— start Data lines —
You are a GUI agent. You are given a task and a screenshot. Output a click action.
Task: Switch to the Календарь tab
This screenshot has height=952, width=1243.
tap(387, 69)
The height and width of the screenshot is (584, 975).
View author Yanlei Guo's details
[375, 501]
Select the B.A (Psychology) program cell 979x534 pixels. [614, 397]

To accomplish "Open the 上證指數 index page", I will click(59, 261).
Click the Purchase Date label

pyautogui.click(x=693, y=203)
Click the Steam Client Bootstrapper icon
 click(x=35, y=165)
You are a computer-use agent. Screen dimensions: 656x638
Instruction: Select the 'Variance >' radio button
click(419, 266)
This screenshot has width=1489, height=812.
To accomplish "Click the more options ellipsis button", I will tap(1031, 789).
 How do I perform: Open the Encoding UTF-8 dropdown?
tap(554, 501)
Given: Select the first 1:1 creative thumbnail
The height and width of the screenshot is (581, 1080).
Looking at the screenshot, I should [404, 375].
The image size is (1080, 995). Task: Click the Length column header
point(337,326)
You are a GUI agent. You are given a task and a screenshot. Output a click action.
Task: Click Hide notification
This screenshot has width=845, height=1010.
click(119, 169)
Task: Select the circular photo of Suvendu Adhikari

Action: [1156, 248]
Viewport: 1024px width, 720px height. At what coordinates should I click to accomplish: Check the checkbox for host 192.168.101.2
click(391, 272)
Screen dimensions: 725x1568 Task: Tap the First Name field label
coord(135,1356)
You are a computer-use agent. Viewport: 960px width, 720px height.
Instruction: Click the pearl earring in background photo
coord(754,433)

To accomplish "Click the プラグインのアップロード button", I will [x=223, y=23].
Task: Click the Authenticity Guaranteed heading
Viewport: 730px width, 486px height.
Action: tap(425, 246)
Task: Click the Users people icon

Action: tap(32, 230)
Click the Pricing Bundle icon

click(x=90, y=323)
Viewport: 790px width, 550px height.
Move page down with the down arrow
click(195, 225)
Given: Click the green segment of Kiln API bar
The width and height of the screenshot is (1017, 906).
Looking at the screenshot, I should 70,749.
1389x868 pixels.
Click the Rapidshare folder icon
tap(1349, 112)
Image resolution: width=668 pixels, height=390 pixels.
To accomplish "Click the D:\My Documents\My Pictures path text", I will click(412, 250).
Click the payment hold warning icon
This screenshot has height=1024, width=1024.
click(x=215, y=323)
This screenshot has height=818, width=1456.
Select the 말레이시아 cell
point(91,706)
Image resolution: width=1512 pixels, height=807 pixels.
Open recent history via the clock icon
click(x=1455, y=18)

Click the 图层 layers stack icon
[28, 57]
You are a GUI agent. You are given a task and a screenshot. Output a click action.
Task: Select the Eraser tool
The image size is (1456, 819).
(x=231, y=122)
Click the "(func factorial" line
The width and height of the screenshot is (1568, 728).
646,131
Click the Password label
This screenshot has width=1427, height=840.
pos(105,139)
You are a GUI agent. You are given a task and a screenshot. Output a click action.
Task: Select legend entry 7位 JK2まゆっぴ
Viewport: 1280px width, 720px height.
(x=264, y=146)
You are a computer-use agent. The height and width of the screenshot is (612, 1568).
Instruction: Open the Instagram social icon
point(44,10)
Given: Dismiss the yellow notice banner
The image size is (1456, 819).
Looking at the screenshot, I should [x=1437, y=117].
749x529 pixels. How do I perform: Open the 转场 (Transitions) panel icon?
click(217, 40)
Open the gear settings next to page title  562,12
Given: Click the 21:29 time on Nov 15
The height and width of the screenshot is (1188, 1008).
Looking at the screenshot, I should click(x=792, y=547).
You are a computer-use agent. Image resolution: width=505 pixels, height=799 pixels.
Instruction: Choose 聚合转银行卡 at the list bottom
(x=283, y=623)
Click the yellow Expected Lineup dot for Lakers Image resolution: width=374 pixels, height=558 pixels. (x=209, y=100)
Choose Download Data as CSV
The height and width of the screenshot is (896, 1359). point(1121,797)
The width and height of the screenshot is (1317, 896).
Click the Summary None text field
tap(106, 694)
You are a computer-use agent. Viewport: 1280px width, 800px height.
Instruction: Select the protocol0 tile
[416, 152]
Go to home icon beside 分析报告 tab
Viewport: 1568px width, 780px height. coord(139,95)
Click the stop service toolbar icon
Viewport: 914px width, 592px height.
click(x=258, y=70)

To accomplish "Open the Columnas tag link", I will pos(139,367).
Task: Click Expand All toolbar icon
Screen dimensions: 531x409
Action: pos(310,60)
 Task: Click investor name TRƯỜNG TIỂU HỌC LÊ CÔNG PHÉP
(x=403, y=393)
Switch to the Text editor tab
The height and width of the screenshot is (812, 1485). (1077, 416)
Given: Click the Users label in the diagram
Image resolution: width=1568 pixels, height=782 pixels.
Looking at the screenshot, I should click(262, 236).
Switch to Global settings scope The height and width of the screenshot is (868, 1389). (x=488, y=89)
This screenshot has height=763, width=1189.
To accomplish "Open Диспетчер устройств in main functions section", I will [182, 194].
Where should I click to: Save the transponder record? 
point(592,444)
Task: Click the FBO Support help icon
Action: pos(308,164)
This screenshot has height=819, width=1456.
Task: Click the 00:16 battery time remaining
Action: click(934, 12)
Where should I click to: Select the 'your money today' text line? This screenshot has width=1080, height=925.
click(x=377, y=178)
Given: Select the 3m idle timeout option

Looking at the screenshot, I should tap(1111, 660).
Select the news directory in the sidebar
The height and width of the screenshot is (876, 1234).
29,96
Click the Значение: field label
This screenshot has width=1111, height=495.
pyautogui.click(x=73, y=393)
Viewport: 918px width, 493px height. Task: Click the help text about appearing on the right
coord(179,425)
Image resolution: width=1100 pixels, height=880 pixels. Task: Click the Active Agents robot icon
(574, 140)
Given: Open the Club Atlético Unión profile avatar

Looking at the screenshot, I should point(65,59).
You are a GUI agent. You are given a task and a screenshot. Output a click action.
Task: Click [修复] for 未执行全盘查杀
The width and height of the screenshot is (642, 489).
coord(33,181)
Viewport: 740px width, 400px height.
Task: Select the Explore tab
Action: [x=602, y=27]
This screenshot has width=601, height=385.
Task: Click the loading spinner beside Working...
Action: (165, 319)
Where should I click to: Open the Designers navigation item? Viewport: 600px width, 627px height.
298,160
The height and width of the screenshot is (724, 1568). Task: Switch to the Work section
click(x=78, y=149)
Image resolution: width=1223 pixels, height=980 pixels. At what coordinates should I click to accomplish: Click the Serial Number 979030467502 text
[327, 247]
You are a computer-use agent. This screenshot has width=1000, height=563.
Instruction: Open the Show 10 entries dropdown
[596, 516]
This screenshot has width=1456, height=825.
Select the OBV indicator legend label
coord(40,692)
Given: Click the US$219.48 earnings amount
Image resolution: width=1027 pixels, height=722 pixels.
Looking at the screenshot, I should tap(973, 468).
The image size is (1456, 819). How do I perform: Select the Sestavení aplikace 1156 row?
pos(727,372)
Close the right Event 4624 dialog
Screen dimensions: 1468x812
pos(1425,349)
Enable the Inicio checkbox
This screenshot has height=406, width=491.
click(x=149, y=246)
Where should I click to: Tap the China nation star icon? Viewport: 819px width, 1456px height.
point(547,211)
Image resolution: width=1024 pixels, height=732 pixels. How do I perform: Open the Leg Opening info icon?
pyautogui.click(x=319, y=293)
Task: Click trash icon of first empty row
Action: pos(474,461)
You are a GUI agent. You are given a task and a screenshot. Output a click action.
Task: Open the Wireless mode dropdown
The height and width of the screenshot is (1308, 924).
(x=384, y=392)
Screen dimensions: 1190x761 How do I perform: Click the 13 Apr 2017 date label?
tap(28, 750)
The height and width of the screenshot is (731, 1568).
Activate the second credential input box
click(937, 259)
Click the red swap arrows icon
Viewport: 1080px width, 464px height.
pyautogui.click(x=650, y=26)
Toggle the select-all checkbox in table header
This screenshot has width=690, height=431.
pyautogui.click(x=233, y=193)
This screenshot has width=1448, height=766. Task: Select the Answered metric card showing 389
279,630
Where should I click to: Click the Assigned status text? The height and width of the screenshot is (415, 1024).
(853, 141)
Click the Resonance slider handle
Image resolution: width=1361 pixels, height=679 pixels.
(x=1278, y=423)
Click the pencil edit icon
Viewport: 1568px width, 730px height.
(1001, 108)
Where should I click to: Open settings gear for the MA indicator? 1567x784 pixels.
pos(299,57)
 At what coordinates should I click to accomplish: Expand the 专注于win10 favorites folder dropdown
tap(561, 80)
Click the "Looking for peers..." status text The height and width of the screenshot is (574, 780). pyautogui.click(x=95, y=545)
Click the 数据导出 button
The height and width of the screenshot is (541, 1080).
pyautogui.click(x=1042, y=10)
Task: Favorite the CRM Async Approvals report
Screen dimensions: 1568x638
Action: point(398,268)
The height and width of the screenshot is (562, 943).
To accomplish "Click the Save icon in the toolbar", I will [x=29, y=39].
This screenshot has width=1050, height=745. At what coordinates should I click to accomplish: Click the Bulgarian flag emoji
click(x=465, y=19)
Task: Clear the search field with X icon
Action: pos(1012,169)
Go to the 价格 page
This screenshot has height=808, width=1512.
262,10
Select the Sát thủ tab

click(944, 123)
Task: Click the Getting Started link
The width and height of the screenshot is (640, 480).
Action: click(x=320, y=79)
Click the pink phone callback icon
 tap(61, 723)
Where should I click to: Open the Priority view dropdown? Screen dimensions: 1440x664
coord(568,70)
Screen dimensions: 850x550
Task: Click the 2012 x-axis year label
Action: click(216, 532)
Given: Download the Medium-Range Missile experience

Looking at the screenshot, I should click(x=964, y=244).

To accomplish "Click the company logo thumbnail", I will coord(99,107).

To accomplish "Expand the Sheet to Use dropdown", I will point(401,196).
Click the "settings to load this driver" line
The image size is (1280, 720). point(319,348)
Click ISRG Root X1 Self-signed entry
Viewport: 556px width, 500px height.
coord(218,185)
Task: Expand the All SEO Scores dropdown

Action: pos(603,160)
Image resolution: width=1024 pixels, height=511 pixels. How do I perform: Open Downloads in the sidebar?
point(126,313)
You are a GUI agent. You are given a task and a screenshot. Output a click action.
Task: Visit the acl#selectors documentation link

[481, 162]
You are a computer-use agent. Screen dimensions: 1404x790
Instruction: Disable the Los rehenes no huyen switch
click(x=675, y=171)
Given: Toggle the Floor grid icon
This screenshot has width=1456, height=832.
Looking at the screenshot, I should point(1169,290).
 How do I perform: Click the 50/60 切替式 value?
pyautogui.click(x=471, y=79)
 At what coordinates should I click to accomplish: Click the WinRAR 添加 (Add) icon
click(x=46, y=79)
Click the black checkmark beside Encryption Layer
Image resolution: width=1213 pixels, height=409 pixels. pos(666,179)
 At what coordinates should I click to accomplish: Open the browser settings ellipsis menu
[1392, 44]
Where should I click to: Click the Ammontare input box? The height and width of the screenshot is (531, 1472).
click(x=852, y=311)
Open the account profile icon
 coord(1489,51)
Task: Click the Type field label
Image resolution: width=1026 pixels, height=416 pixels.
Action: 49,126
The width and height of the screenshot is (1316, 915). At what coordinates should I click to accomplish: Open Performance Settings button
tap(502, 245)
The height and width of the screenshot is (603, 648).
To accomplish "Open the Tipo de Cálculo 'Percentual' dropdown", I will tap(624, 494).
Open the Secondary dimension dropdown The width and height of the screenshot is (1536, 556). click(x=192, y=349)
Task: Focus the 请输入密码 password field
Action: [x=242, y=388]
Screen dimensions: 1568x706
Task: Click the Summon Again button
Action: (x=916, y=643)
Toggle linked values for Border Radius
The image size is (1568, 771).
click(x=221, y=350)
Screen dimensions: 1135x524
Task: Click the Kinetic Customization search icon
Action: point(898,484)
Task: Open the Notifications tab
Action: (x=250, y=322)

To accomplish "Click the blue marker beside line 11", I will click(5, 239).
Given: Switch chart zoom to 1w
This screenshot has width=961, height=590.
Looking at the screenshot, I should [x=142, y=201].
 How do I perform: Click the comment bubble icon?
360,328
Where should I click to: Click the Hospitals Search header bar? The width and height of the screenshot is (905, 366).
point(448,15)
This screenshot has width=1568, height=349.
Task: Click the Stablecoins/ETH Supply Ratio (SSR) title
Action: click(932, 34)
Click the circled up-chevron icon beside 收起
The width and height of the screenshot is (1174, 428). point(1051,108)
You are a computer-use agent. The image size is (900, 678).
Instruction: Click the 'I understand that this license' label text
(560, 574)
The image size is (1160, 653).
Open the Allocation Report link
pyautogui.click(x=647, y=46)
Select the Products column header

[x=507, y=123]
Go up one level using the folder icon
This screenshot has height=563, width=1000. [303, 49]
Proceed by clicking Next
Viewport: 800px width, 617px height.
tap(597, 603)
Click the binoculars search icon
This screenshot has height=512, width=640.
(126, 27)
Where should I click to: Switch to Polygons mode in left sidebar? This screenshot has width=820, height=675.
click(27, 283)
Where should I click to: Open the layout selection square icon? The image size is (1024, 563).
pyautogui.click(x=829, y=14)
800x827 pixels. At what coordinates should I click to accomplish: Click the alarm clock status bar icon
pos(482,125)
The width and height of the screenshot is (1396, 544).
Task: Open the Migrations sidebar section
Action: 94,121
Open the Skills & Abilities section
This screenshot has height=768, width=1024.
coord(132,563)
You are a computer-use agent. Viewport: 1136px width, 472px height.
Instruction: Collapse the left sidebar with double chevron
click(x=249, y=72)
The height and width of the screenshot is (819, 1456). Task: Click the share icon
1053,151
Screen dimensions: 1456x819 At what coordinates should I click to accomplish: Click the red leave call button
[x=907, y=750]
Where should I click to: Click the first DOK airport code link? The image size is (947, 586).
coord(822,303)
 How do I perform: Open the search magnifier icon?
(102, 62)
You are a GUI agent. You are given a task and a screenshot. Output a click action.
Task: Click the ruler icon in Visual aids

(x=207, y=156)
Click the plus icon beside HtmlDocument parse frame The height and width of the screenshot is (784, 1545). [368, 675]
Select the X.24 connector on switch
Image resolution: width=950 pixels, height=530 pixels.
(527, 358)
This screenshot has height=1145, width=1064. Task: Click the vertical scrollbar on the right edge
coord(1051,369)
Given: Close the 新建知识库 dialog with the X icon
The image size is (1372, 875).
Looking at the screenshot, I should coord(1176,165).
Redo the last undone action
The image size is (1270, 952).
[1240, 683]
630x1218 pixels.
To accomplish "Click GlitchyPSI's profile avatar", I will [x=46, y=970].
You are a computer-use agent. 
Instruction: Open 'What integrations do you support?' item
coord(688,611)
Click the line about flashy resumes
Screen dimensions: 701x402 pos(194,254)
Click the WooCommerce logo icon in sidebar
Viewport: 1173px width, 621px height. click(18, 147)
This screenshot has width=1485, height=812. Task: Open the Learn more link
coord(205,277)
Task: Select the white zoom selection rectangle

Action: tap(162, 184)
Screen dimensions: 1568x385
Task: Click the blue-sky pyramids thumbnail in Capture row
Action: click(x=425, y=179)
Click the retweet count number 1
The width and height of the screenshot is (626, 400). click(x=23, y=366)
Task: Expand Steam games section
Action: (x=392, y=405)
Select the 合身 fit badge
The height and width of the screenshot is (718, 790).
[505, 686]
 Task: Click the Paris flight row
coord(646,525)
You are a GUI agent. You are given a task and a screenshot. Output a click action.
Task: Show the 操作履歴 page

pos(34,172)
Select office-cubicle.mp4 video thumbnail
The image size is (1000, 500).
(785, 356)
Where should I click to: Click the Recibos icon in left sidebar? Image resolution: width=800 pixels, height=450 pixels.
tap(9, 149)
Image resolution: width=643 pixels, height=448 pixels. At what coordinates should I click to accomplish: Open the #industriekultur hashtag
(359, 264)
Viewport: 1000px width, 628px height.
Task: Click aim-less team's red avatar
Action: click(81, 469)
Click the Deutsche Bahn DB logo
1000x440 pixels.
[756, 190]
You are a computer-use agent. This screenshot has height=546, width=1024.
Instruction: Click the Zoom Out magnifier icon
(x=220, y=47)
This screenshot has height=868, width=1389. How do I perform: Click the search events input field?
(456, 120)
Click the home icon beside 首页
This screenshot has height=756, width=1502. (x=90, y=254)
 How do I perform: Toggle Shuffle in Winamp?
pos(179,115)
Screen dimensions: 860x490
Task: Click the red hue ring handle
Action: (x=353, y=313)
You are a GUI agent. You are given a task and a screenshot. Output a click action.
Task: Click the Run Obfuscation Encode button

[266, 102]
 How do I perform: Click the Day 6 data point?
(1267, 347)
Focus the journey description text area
— end Data lines —
§ **Set problem**: Lay out the lines as a numbered list, starting with the line that contains "630x1218 pixels." and continuing through the line that contains "coord(688,611)". Leave out any blank lines.

§ **Complete response**:
1. 630x1218 pixels.
2. To accomplish "Click GlitchyPSI's profile avatar", I will [x=46, y=970].
3. You are a computer-use agent. 
4. Instruction: Open 'What integrations do you support?' item
5. coord(688,611)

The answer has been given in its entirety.